### What you have to do
Your answer is the line containing "Image resolution: width=1036" plus every line after it through the end of the records, printed exactly and free of pictures.

### Records
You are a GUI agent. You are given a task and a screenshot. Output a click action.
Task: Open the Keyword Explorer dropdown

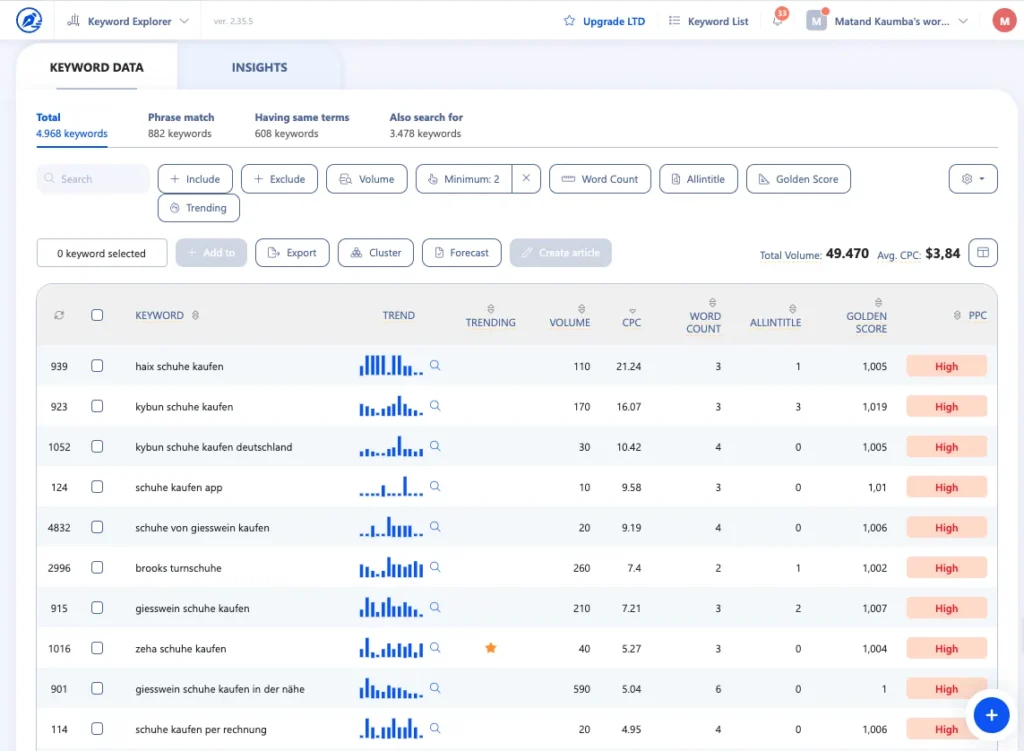(x=129, y=21)
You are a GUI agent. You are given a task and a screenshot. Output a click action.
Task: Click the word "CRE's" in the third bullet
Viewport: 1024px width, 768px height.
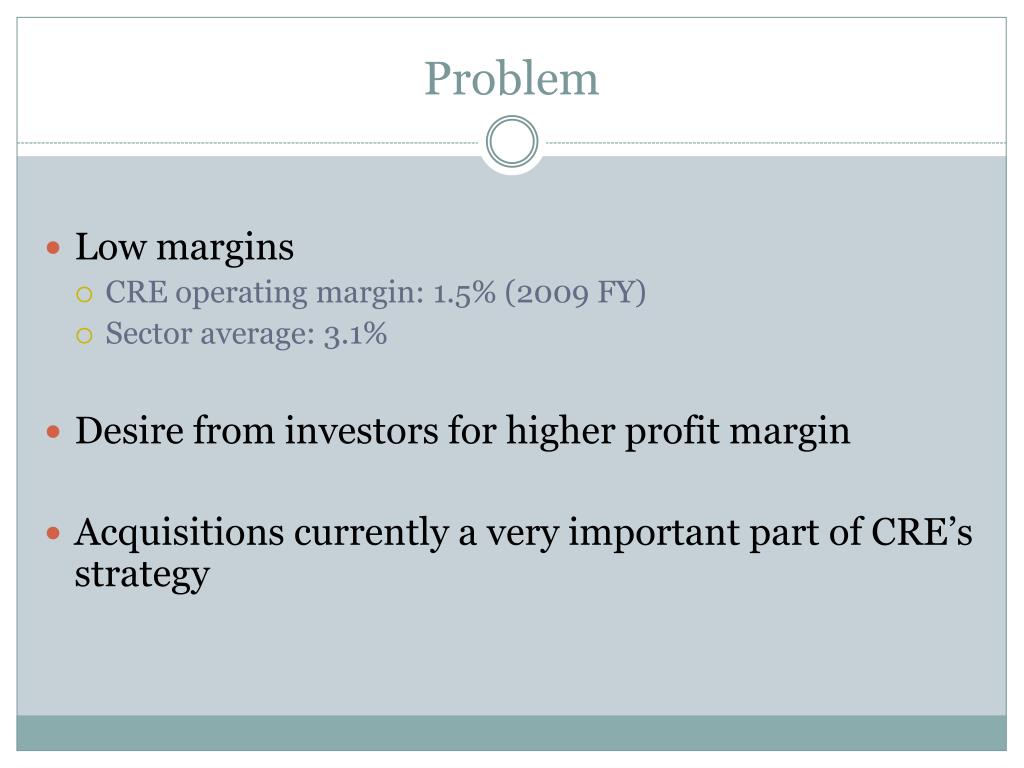pos(922,532)
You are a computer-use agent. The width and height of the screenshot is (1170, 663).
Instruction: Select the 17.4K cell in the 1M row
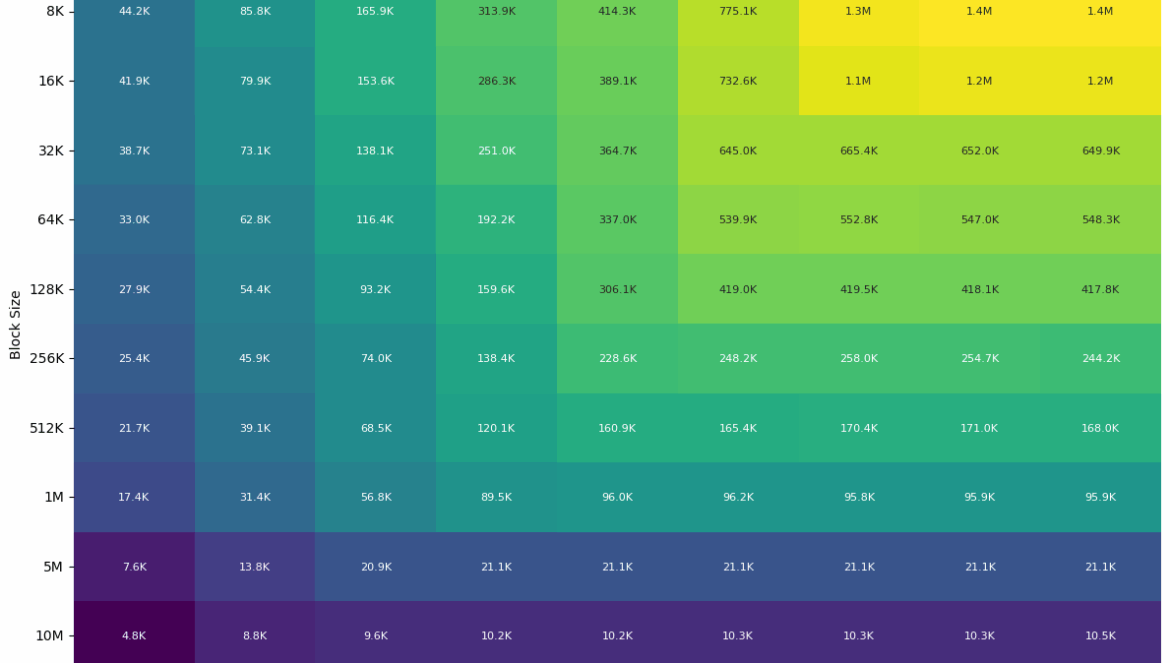[x=134, y=497]
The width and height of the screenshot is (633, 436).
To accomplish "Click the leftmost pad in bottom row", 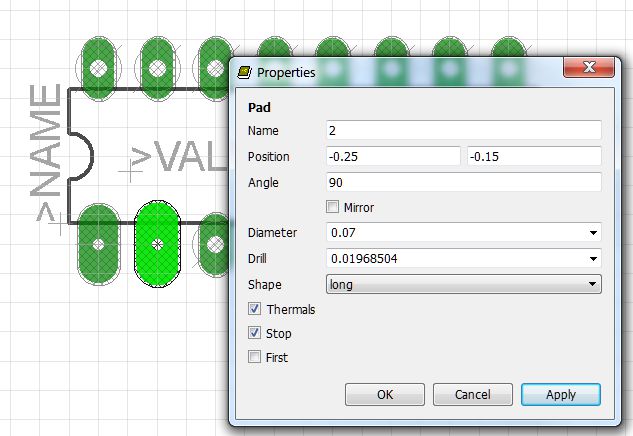I will tap(97, 243).
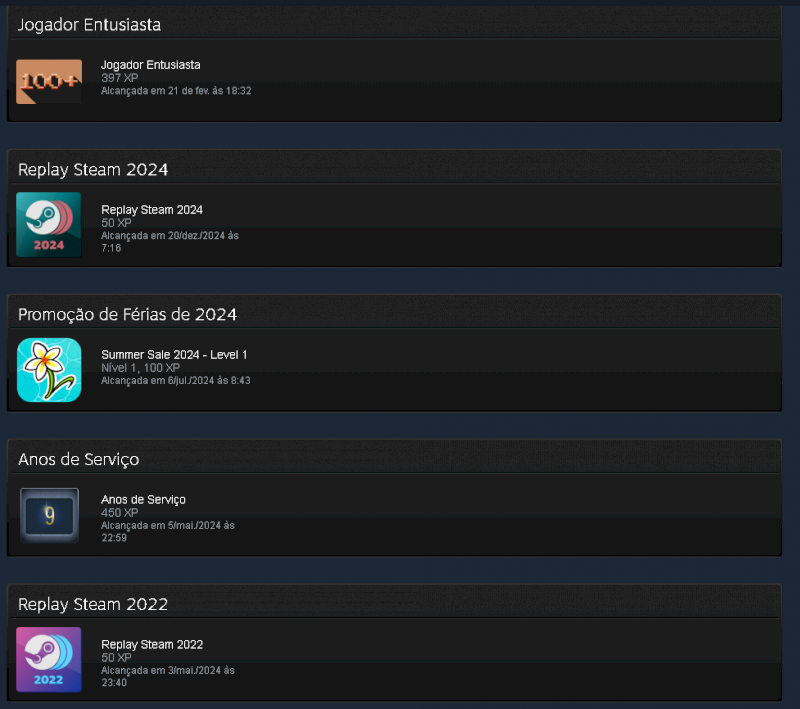Screen dimensions: 800x709
Task: Click the date Alcançada em 6/jul./2024
Action: [x=176, y=381]
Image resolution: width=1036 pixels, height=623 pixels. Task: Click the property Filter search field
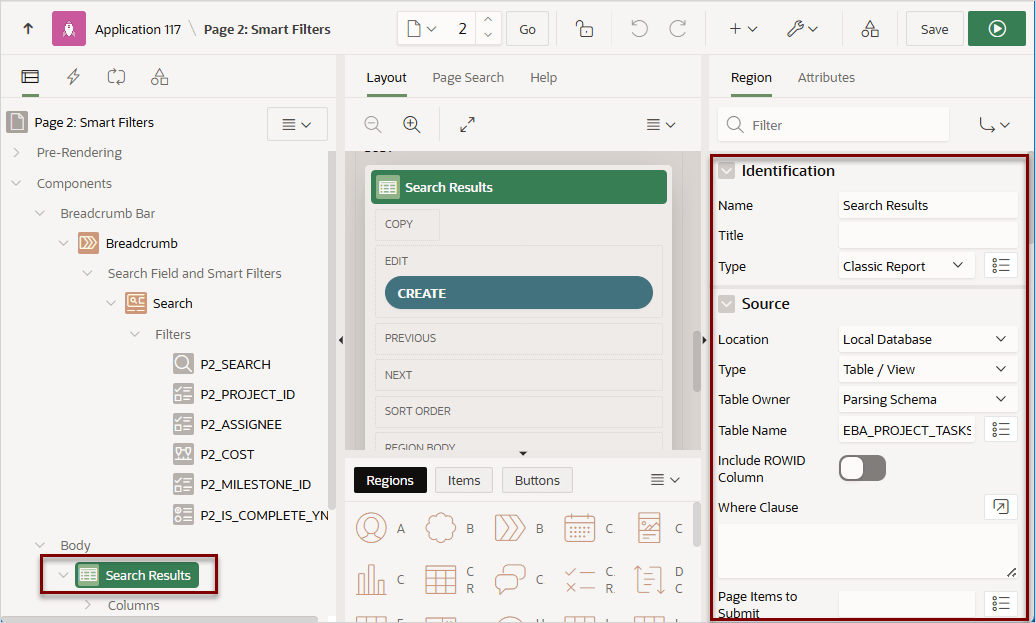pos(834,124)
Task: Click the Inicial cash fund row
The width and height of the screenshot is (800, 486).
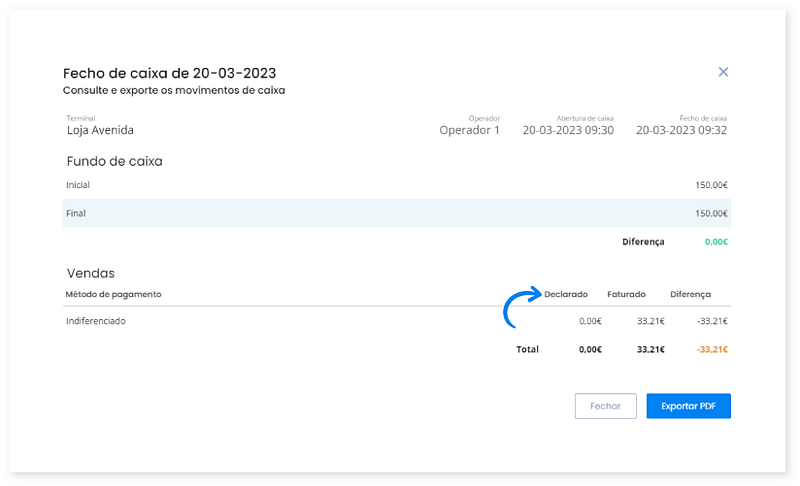Action: point(396,185)
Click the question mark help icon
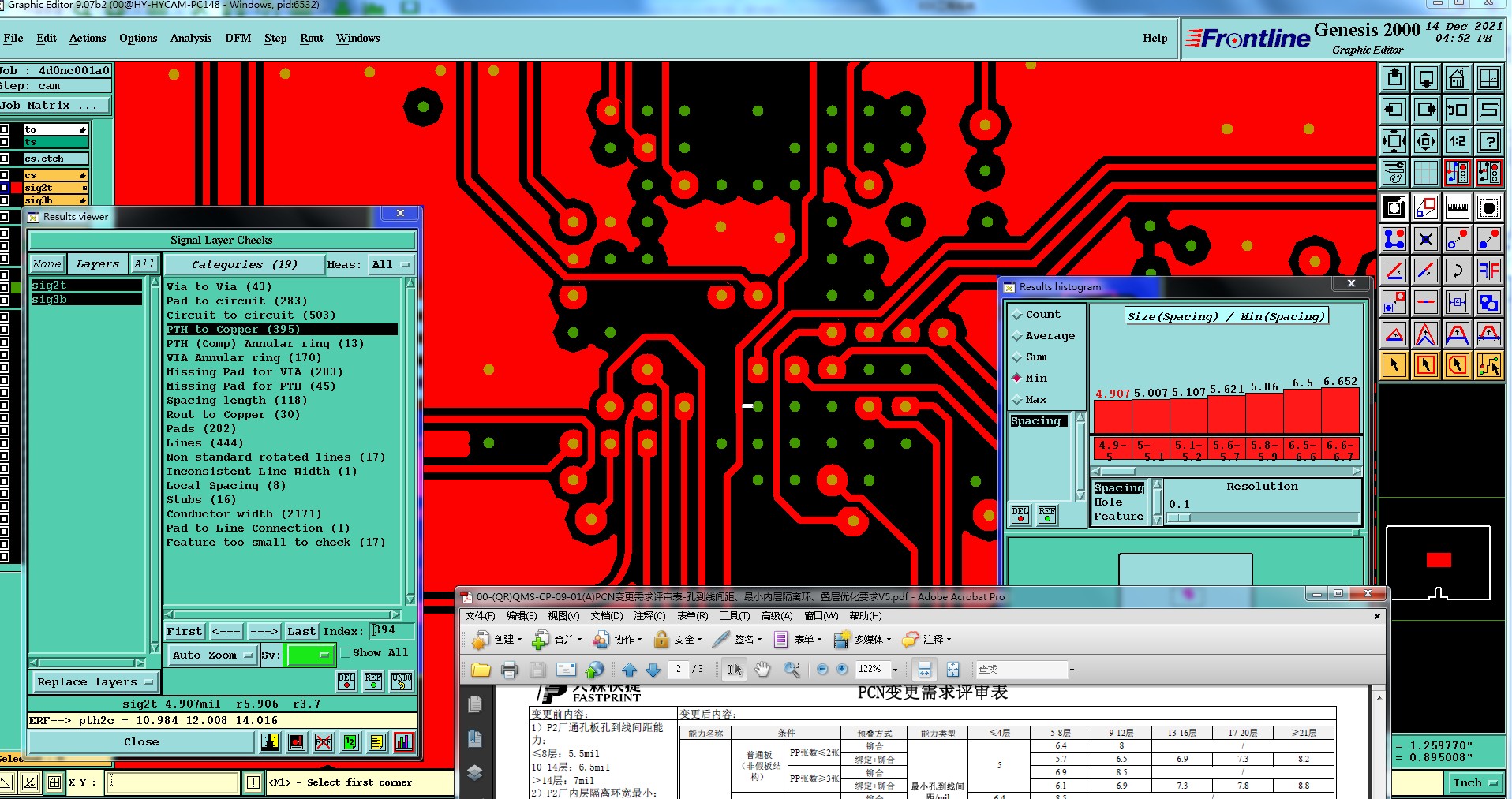 (x=1488, y=141)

### Response to the task
Image resolution: width=1036 pixels, height=623 pixels. Task: Click the property Filter search field
pos(834,124)
Task: Click the Inicial cash fund row
The width and height of the screenshot is (800, 486).
Action: point(396,185)
Click the question mark help icon
 (x=1488, y=141)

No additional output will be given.